Lizzie and Mark have five children between them. Their son, William, has Edward’s Syndrome, a condition also known as t18 or trisomy 18.
When Lizzie was pregnant with William a routine ultrasound detected a shadow and prompted further tests, resulting a William being diagnosed with Edward’s Syndrome. Lizzie was told that there was a high possibility that William would not survive to full-term and that there was a chance that her life was under threat too.
When William was born Lizzie and Mark were told that he was unlikely to live for more than three months. The doctors told the family that if William was still here in a year they could consider heart surgery but as he had such a short life expectancy they were advised to take him home and spend some quality time with him.
During his first year, William needed constant supervision as he would stop breathing. To help Lizzie and Mark provide 24 hour care for William they had carers two nights a week and friends supporting them three nights a week. Their house became full of people – nurses and friends - all coming around to care for William.

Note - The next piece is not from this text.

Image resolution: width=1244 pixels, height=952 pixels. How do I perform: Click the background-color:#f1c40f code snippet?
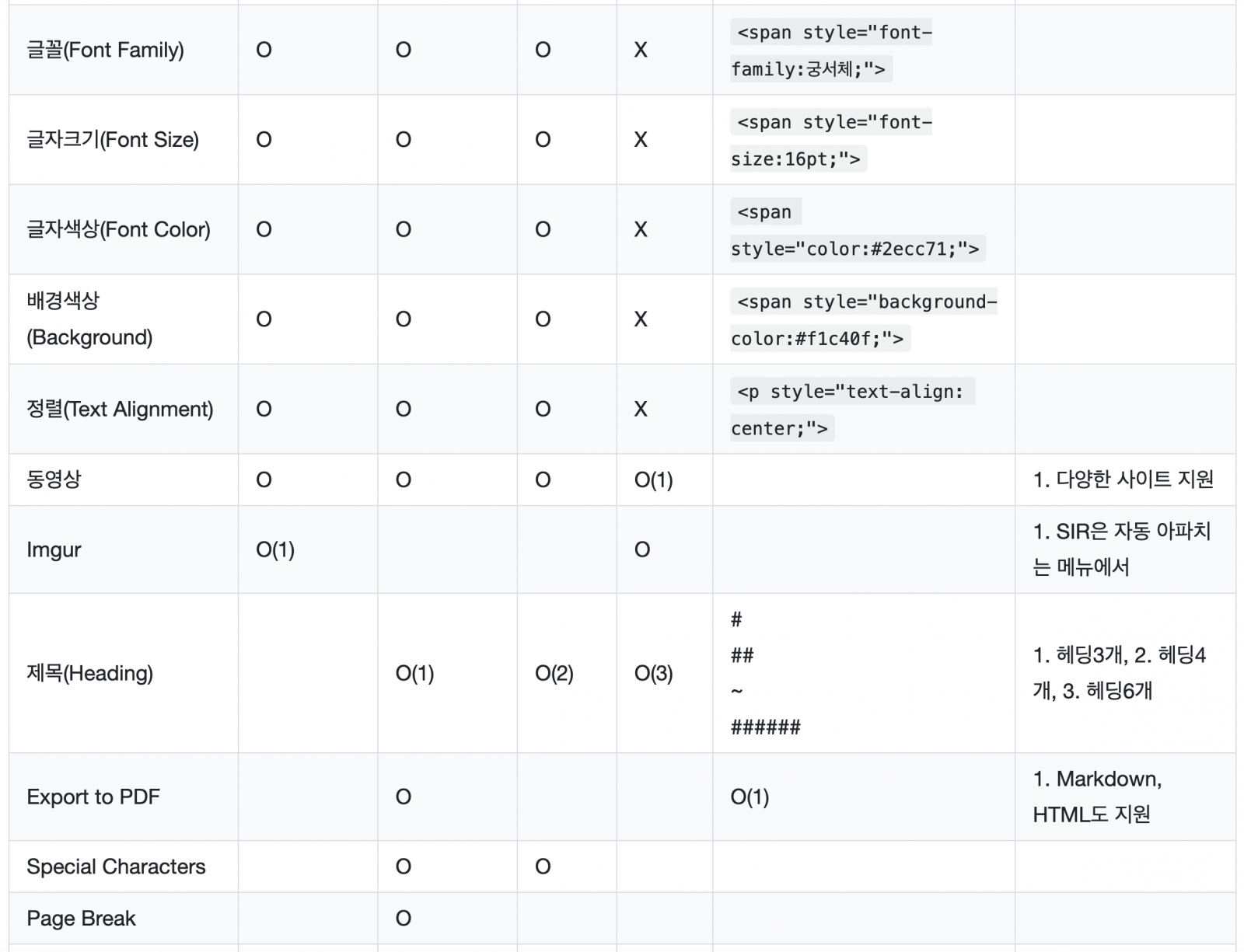[x=863, y=319]
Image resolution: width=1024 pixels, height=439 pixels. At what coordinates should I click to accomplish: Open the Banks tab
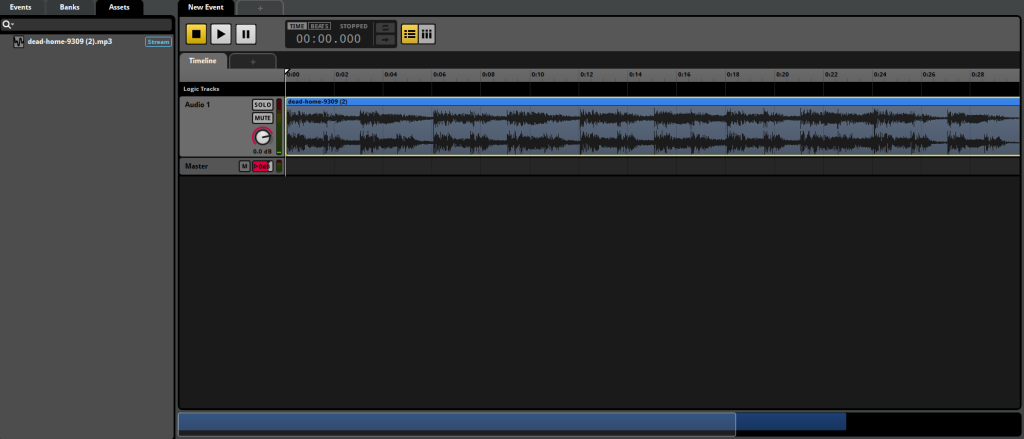(x=69, y=7)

William is now nine years old. Over the years there have been numerous multi-agency meetings where his care plan has been discussed and agreed. At times, there has been very little change in his condition so few adjustments needed. However, at other times the team have needed to rethink how best to meet his needs. Lizzie and Mark spend hours organising care shifts and appointments by phone and email; taking William to medical appointments and assessments; organising equipment deliveries; and transporting William to school and respite care.
William and his family are supported by their local children’s hospice service, Little Harbour. The hospice has given the family a well earned rest and is the only holiday they have been able to go on in eight years.

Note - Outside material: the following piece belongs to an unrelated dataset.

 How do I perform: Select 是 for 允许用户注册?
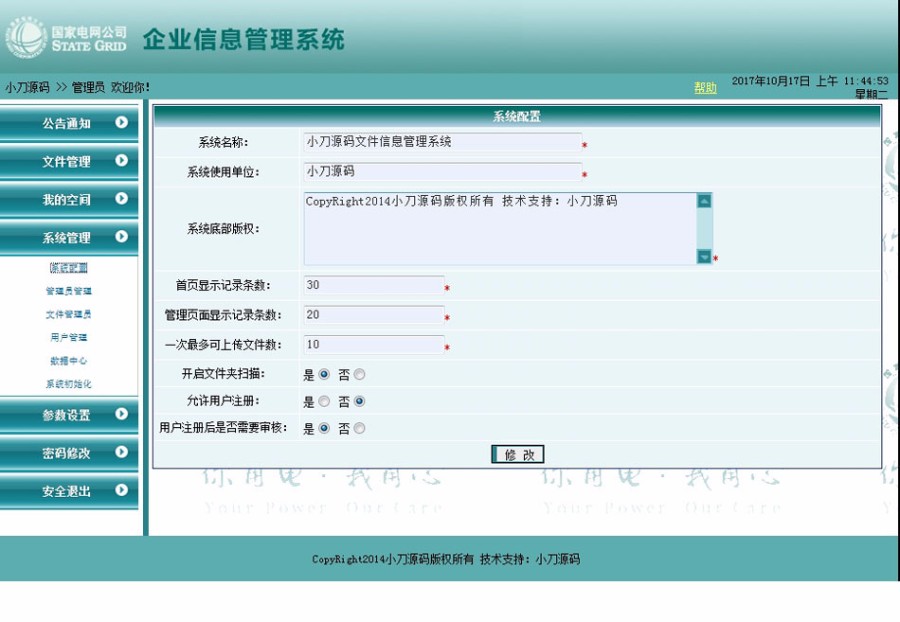tap(326, 401)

Lizzie is passionate that families are able to access all the support they need to allow them to make the most of their time with their children. She has supported the work of Together for Short Lives as a member of our family community and parent advisory group. In 2012 she set up the Cornwall Parents Palliative Network, a local support and information charity and website run for, and by, parents.

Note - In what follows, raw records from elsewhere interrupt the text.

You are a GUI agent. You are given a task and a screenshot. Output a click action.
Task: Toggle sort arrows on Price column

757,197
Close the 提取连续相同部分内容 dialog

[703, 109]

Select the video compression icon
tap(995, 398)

Lizzie said: “Nothing can ever prepare you for the news that your baby is going to have a short life, and has a really complex condition. No one can comprehend how life can change in a second. When we heard the devastating news about William I felt like I was on a film set, it felt like it was someone else’s lives, not ours they were talking about, I was hoping the camera would stop rolling and everything would be normal again.
“Parents desperately need information and support – especially at the beginning but also after coming to terms with things. You need to know that there’s a lifeline – an anchor and someone to help you weather the storm.”